REPUBLIKA.CO.ID, JAKARTA -- Kaum Lesbian, gay, biseksual, dan transgender (LGBT) menuntut hak agar diakui dan diberi kebebasan layaknya masyarakat lain. Misalnya hak untuk menikah. Komnas HAM disinyalir akan membahas masalah ini dalam rapat pleno yang digelarnya.
Hal ini tentunya membuat para ulama geram. Mereka pun angkat bicara agar pemberian hak ini tidak diberikan. Wasekjen Majelis Ulama Indonesia (MUI), Tengku Zulkarnain mengatakan, Komnas HAM tidak akan berani membuat rapat pleno yang akan memberikan hak pada kaum LGBT tersebut. "Saya belum yakin mereka akan berani, dari dulu kan hanya wacana saja," ujarnya melalui sambungan telepon, Kamis (4/7).

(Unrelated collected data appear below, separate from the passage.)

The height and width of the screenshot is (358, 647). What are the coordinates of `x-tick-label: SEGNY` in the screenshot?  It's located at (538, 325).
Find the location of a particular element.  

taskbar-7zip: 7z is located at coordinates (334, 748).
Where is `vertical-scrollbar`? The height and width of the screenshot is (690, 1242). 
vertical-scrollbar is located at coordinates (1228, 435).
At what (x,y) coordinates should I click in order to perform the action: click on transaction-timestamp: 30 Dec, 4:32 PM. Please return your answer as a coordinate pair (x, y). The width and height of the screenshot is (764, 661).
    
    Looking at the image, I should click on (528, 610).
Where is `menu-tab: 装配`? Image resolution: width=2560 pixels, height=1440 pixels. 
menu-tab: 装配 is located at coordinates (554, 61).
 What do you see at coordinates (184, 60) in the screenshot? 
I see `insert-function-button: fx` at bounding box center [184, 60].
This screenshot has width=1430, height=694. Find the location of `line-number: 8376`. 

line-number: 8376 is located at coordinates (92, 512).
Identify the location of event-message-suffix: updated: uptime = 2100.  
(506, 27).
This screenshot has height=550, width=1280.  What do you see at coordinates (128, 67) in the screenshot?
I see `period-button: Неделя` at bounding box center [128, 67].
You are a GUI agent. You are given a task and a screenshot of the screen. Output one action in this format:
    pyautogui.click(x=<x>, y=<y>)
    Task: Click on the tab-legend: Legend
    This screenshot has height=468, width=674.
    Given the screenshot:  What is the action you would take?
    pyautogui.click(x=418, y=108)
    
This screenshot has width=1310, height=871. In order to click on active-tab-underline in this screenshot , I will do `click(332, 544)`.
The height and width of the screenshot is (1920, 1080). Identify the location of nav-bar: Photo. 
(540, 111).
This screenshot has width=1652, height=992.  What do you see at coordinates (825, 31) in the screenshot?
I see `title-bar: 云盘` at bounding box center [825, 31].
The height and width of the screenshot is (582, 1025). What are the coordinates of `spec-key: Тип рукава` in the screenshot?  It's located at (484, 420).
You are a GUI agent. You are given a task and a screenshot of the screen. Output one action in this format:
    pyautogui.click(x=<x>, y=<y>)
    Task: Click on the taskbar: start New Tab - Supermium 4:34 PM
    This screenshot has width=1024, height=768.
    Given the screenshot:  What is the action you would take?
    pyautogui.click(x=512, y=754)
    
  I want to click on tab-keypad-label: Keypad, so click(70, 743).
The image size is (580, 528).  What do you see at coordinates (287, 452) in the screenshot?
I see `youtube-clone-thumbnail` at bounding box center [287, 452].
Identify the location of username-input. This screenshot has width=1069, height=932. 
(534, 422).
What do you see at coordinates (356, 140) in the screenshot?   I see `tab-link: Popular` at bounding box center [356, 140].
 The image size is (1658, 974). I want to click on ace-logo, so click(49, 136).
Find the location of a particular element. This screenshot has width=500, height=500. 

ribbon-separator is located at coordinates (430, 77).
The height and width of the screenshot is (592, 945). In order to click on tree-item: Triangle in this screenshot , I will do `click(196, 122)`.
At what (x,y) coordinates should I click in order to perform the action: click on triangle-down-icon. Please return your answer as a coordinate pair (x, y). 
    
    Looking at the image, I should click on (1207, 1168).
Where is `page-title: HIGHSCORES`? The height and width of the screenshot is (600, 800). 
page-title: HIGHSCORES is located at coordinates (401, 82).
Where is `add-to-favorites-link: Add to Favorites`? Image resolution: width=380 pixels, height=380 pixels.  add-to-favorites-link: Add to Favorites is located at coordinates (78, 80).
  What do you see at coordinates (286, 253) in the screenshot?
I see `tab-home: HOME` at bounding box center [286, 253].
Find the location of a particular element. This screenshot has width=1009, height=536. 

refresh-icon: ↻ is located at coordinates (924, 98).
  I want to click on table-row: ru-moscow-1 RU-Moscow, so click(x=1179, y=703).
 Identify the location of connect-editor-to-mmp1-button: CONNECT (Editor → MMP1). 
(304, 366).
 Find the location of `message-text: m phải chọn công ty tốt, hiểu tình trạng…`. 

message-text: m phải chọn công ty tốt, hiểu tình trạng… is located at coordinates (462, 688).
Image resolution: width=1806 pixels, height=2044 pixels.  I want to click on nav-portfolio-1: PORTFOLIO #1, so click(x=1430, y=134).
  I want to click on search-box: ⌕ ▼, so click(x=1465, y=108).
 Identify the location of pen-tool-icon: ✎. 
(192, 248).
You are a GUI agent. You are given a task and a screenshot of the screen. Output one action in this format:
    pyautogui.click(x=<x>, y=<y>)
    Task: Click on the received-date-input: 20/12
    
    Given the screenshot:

Namun jika Komnas HAM nekat, maka kaum ulama akan menolaknya dengan tegas. Menurutnya, jika memberikan hak pada kaum LGBT ini, berarti mengkhianati Pancasila. "Terutama sila pertama," ujarnya.
Menurutnya, Indonesia adalah negara yang beragama. Di dalam semua ajaran agama apa pun, tidak ada yang membolehkan adanya pernikahan sejenis mau pun pemberian hak pada kaum LGBT. Jika Komnas HAM nekat melakukan pembelaan pada kaum LGBT ini, maka menurutnya komnas HAM telah mengkhianati Pancasila, agama, juga memupuk perilaku yang menyimpang dan sesat. Ia menganalogikan para LGBT ini seperti layaknya pecandu narkoba. "Apakah cara memberinya hak adalah dengan memberikannya narkoba? Bukan kan?" katanya.
Sama dengan pecandu narkoba, LGBT harus disembuhkan terlebih dahulu. Melakukan rehabilitasi, kemudian jika sudah terlepas dari ketidaknormalannya, baru kembali ke masyarakat, dan bisa mendapatkan hak seperti orang biasa. Ia yakin semua kaum LGBT itu bisa disembuhkan dari penyimpangannya. Memang perlu usaha yang tidak mudah dan dengan pendekatan yang sabar.